◆ **EXTRAIT CHOISI**:
= = = =

9 octobre 2000 La femme idéale. Dans les groupes fondés sur les affinités électives se crée souvent une atmosphère douceâtre qui vire facilement au trop sérieux : nous… nous… nous. Et le « nous » n’a même pas le culot du je… je… je… ! Le Trempet ne fait pas exception. Hier, après une réunion de quatre heures où on passait avec trop de gravité du juggernaut de la modernité aux role-sets de Merton, de Madonna à Borges, quelqu’un proposa un de ces jeux stupides que les magazines féminins emploient pour « sentir » leurs lectrices et éventuellement leur faire gagner un voyage au Nunavut. Après une assez longue discussion, on décida que chacun devait définir, en quelques mots, la femme idéale. Pour ne pas trop s’influencer (l’obsession d’Ivan) on devait écrire les définitions  et les lire ensuite, au hasard. Les voici.

 

Marie-Andrée R. Une personne qui n’accepte pas les frontières psychologiques entre les sexes et qui peut vivre paisiblement avec un homme ou une femme.

 

Pablo F. Ma mère.

 

Alice P. Pour ne pas casser la baraque j’ai accepté le jeu mais je suis contre toute « idéalisation » de la femme : elle nous a déjà coûté trop cher. Pour moi, pas de femmes idéales, seules des femmes réelles.

 

Iketnuk Une chair animée.

 

Ursula A. Pour moi la femme idéale et l’homme idéal sont la même chose : une personne qui  se donne corps et âme dans la lutte contre l’injustice.

 

Ivan M. Elle enveloppe de mystère les choses simples, comme les rapports sexuels ; elle simplifie les choses complexes, comme les rapports humains.

 

Marguerite D. La femme idéale joue avec le feu.

 

Adolphe D. Une femme entre douze et vingt-cinq ans qui n’a pas désappris à jouer et qui veut apprendre à jouir.

 

Joe B. Une femme qui sait se taire.

 

Eménorai E. Une serpentine ollaire où se mitonne une neige d’étoiles.

 

Theodor W. Je ne parlerai pas de « ma » femme idéale car cela ne servirait à rien, elle appartient au passé. Je dirais quelques mots sur celle qui, j’imagine, pourrait être la femme idéale pour les nouvelles générations. Dans un monde qui se féminise toujours plus, elle doit, tout en restant consciente de sa supériorité, ne pas faire les mêmes erreurs que les hommes qui, dans une société « masculine », méprisaient trop facilement les femmes. Libre de ressentiment elle dressera des enfants prêts à se jeter dans le bouillonnement de la vie.

 

Organ B. Une femme qui ne fait pas de concessions faciles à la mère et une mère qui ne cède pas devant l’image stéréotypée de la femme.

 

Bernardo V. Une personne fière, intelligente et indépendante dans le monde ; vache au lit.

= = = =

◆ **DONNÉES FOURNIES**:
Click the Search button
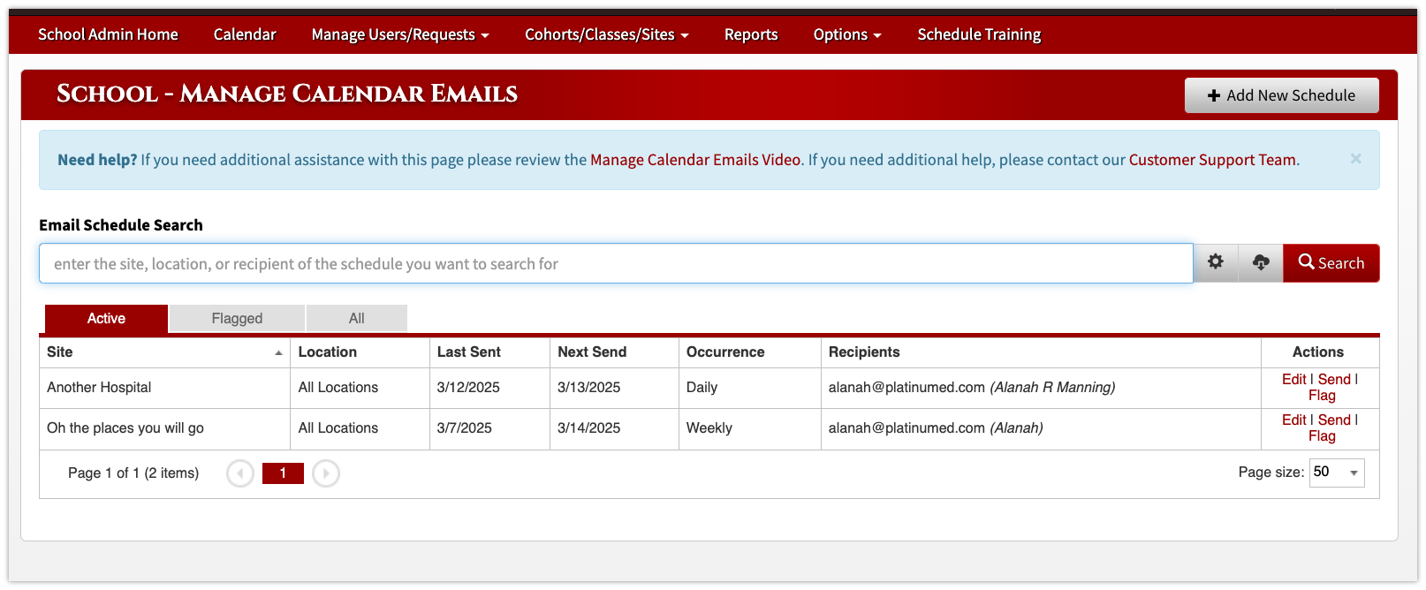The image size is (1426, 590). coord(1331,262)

= = = =

◆ **OBJECTIF**: Poursuivez le texte sur la femme idéale à partir de l'endroit où il s'arrête. Le matériel placé après le texte est indépendant de celui-ci.

◆ **RÉPONSE PROPOSÉE**:
10 octobre 2000 Vieux rusés. Une réflexion aux allures pessimistes déclenchée, peut-être — aussi — par les confrontations entre Israéliens et Palestiniens. Pourquoi les vieux ne meurent-ils pas plus jeunes ? Si c’est la continuation de l’espèce qui compte, il serait préférable, du point de vue de l’espèce (si un tel point de vue a un sens quelconque) qu’à partir d’un certain âge les vieux soient « laissés mourir ». Mais l’espèce humaine baigne aussi dans la culture et là dedans, on a toujours dit que les vieux sont utiles. Le sont-ils encore ? De moins en moins. Actuellement ce n’est plus la capacité de reproduction qui fait sortir les individus du groupe des « utiles à l’espèce », c’est leur capacité de travail. Ce qui pourrait être bien pour les vieux : une vielle de 60 ans ne peut pas reproduire mais peux très bien travailler. Ça pourrait être bien. À moins que la technique… Si on développe la technique pour diminuer le travail et une partie du savoir-faire est intégré dans les machines on peut se débarrasser des vieux. Si on développe la technique pour augmenter les possibilités de travail et une partie du savoir-faire est intégré dans les machines on peut se débarrasser des vieux. Quoi ? La technique, cette championne des faibles élimine les vieux, les faibles par excellence ? Ça ce pourrait. Une autre indication que la technique est neutre — j’ai failli écrire « n’existe pas ». J’aurais dû l’écrire. Je l’écris : la Technique n’existe pas.

 

Et si la continuité de l’espèce était beaucoup moins importante que ce que notre espèce pense ? et si c’est la continuité des individus qui compte ? Alors les vieux ne lâcheront pas. Ils proposeront sans doute une nouvelle manière de calculer l’âge qu’on appellera âge réel pour le différencier de l’âge solaire lié aux détours de la terre. Par exemple, jusqu’à quarante ans l’âge réel et l’âge solaire seront les mêmes. À partir de quarante ans, à chaque année solaire on ajoutera le réciproque de l’âge solaire. Une personne de 60 ans solaires aurait à peu près 40,4 ans réels, à 80 elle en aurait 40,7 et à 100 seulement 40,9. Quels avantages ! Si, par exemple, vous avez un fils à 40 ans, quand il aura 40 ans votre différence d’âge avec lui sera de 0,7 années seulement. Ce qui vous permettra, à 80 ans, de draguer ses amis sans vous sentir ridicule.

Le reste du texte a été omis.